Now folks, I’m just a dumb old retired Paramedic but even I was able to see just how these laws were applied in a sexist manner. Not to mention in an un-Constitutional manner on a day to day basis. Now it seems that after all these years a few other folks have figured out what I have been talking my head off about for years.

$4 billion abuse industry rooted in deceptions and lies

By Carey Roberts
web posted July 6, 2009

Erin Pizzey is a genial woman with snow-white hair, cherubic cheeks, and an easy smile. It wasn’t always that way. The daughter of an English diplomat, she founded the world’s first shelter for battered women in 1971. To her surprise, she discovered that most of the women in her shelter were as violent as the men they had left.

When Pizzey wrote a book revealing this sordid truth, she encountered a firestorm of protest. “Abusive telephone calls to my home, death threats, and bomb scares, became a way of living for me and for my family.

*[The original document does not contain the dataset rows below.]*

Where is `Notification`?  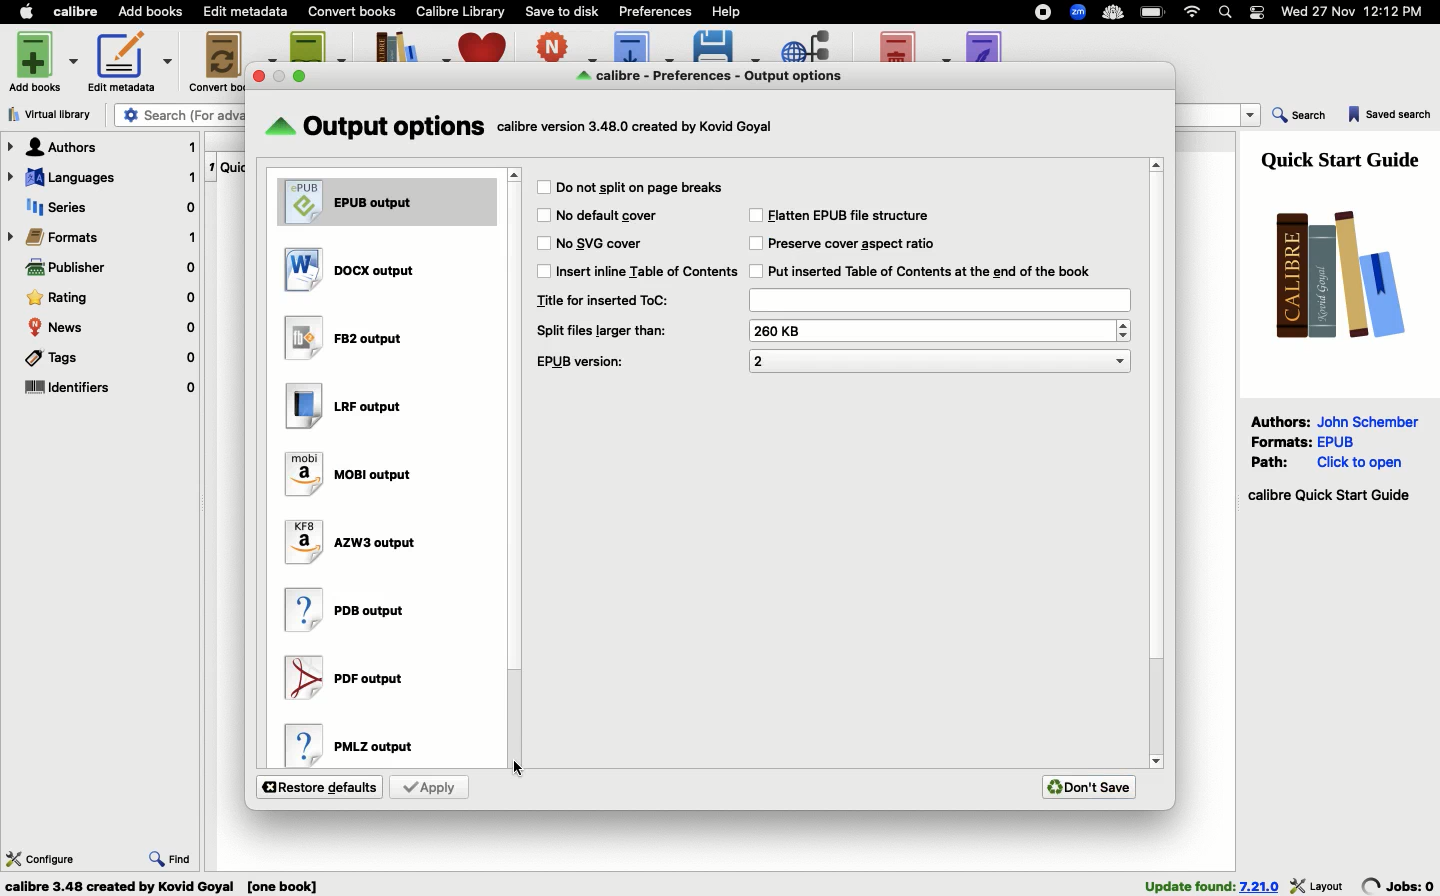 Notification is located at coordinates (1258, 12). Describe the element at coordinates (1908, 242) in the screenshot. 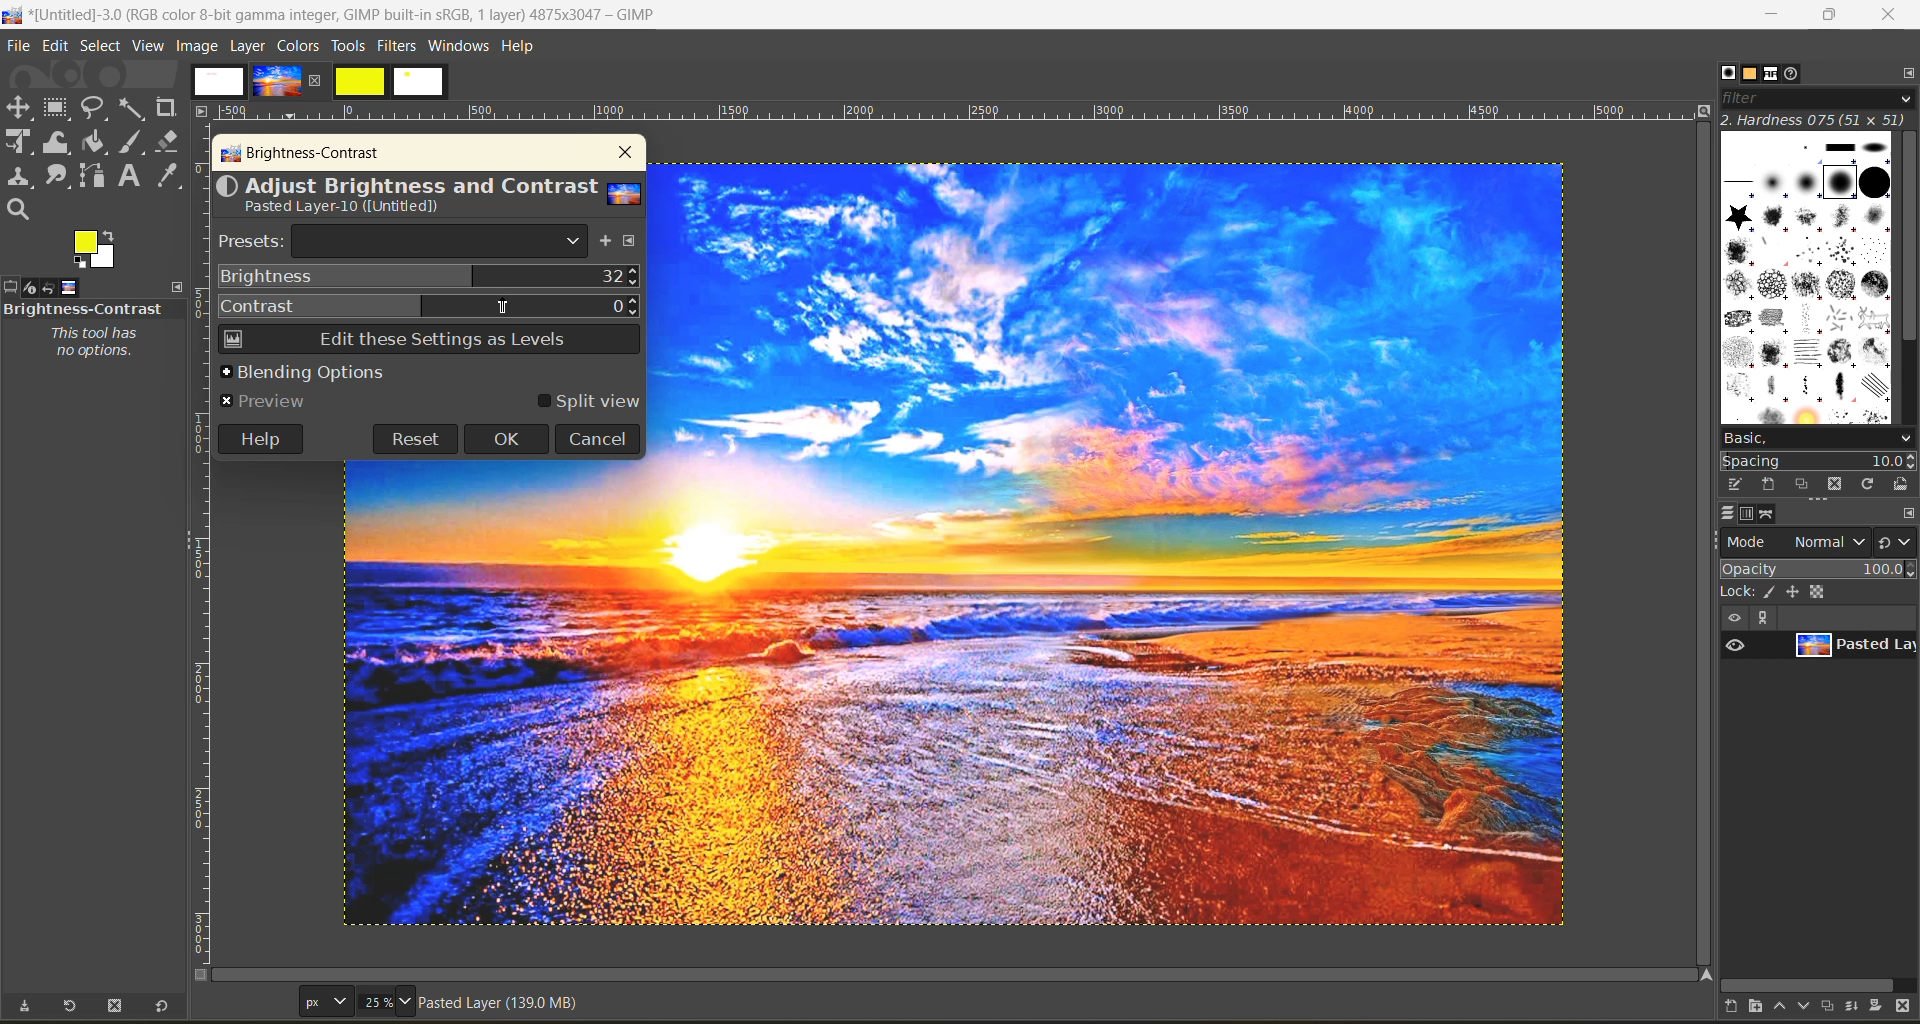

I see `vertical scroll bar` at that location.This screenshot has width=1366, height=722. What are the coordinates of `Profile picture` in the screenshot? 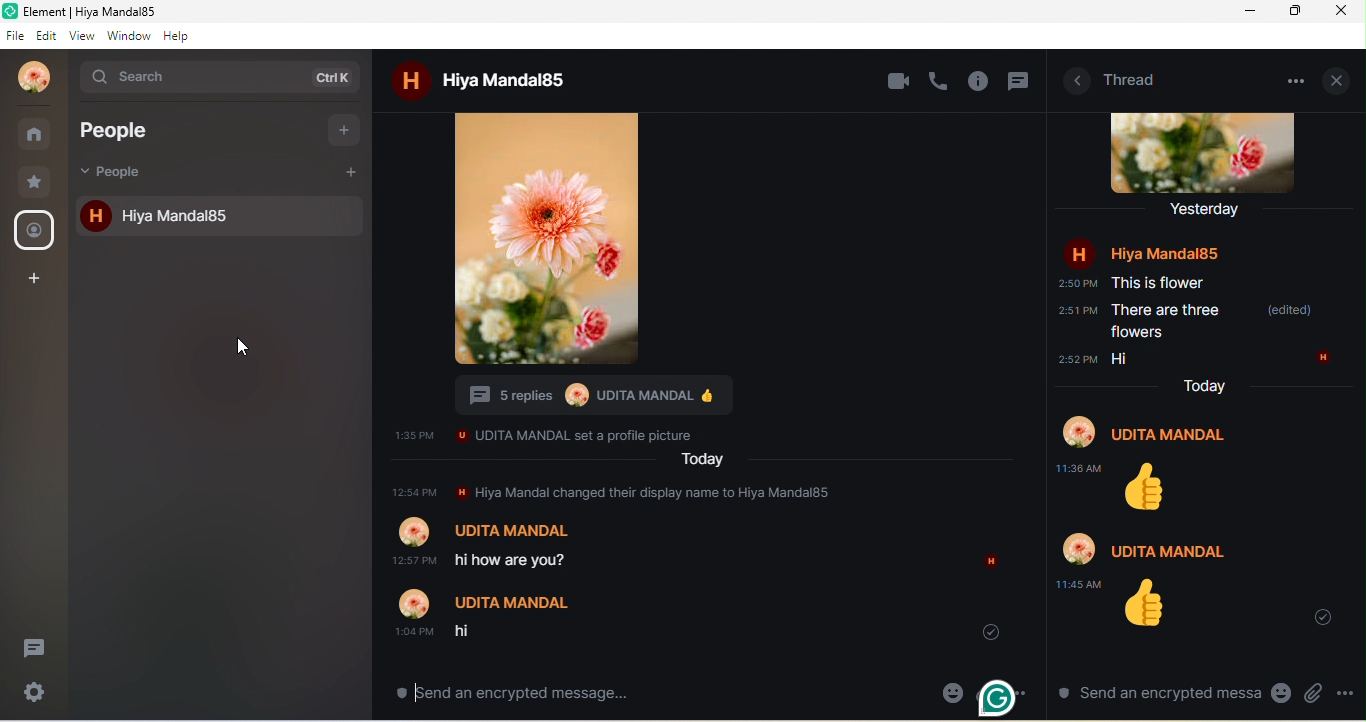 It's located at (1078, 547).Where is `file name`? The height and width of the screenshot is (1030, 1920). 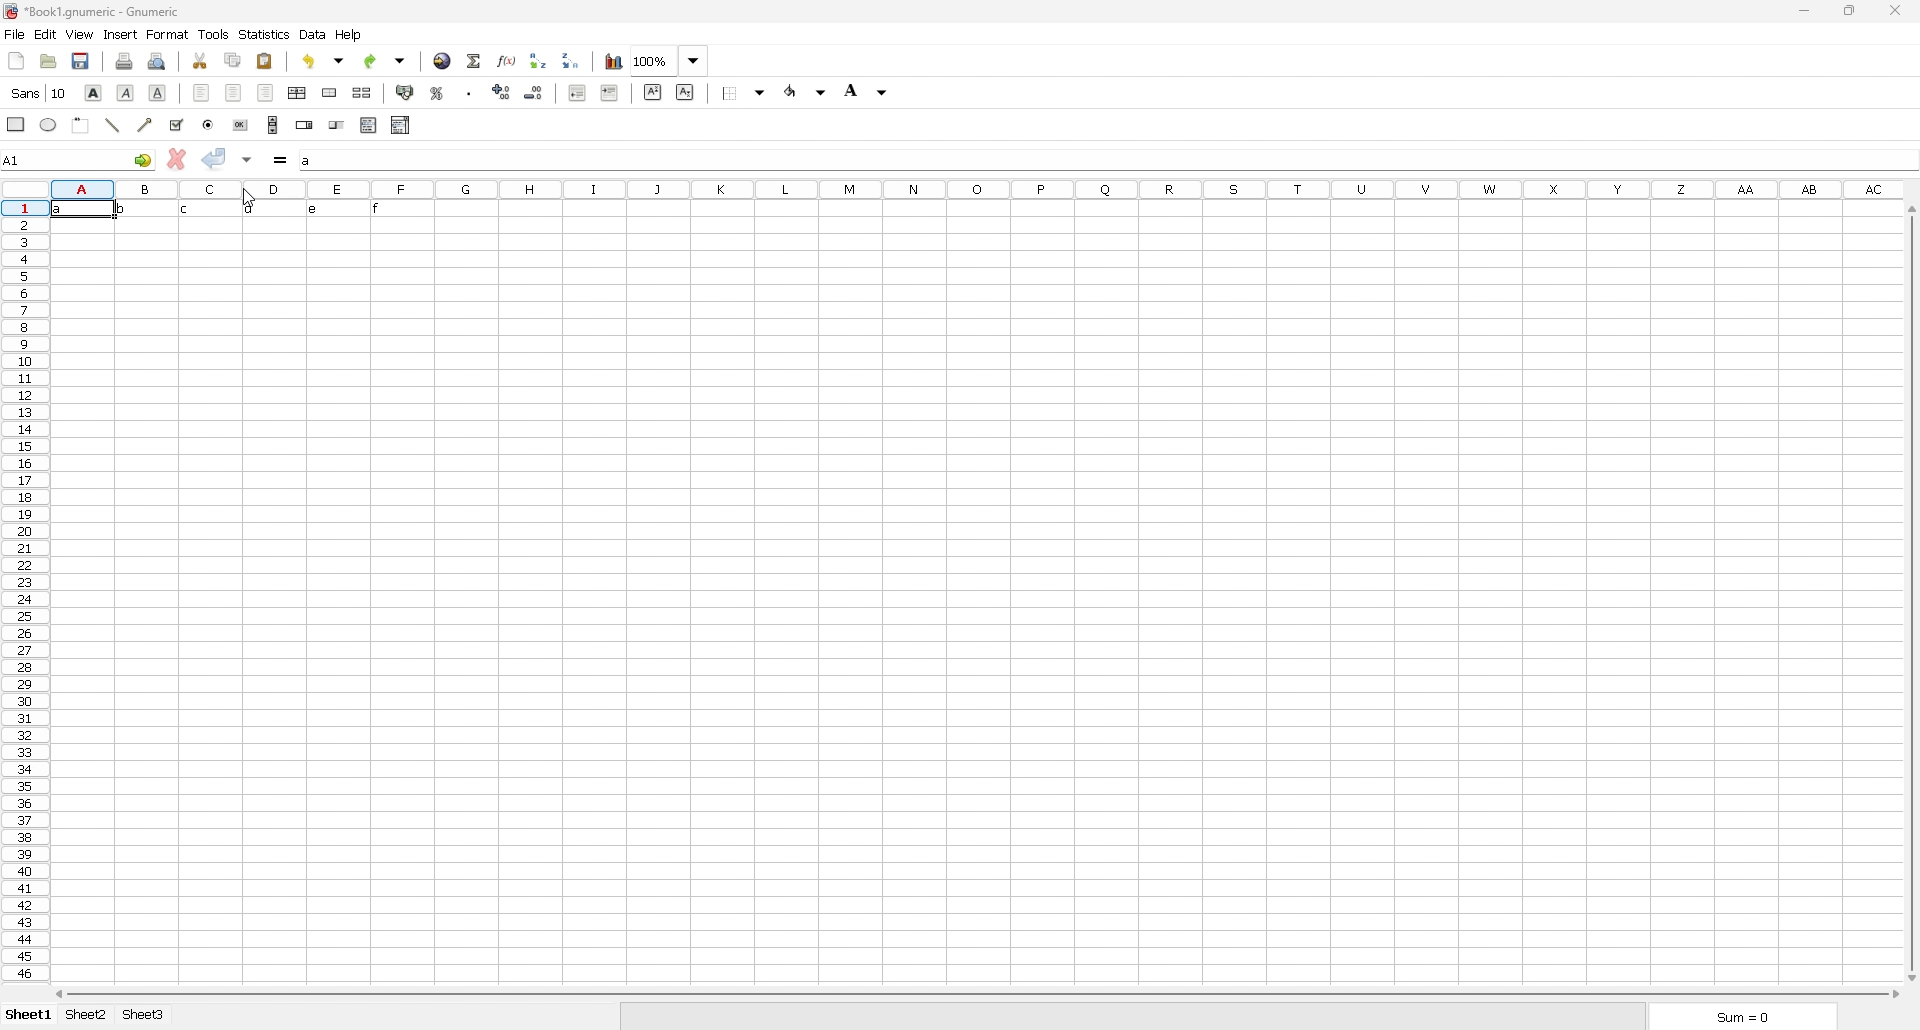 file name is located at coordinates (94, 12).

Finally, the bomb squad asked me to have all my mail delivered to their head quarters,” she would later reveal.

According a recent report, the domestic violence industry continues to engage in information control tactics, spewing a dizzying series of half-truths, white lies, and outright  prevarications. The report, “Fifty Domestic Violence Myths,” is published by RADAR, Respecting Accuracy in Domestic Abuse Reporting: http://www.mediaradar.org/docs/RADARreport-50-DV-Myths.pdf

How often have you heard the mantra-like claim, “domestic violence is all about power and control”? That’s code for the feminist dogma that domestic violence is rooted in men’s insatiable need to dominate and oppress the women in their lives.

And the obvious solution to partner abuse? Eliminate the patriarchy!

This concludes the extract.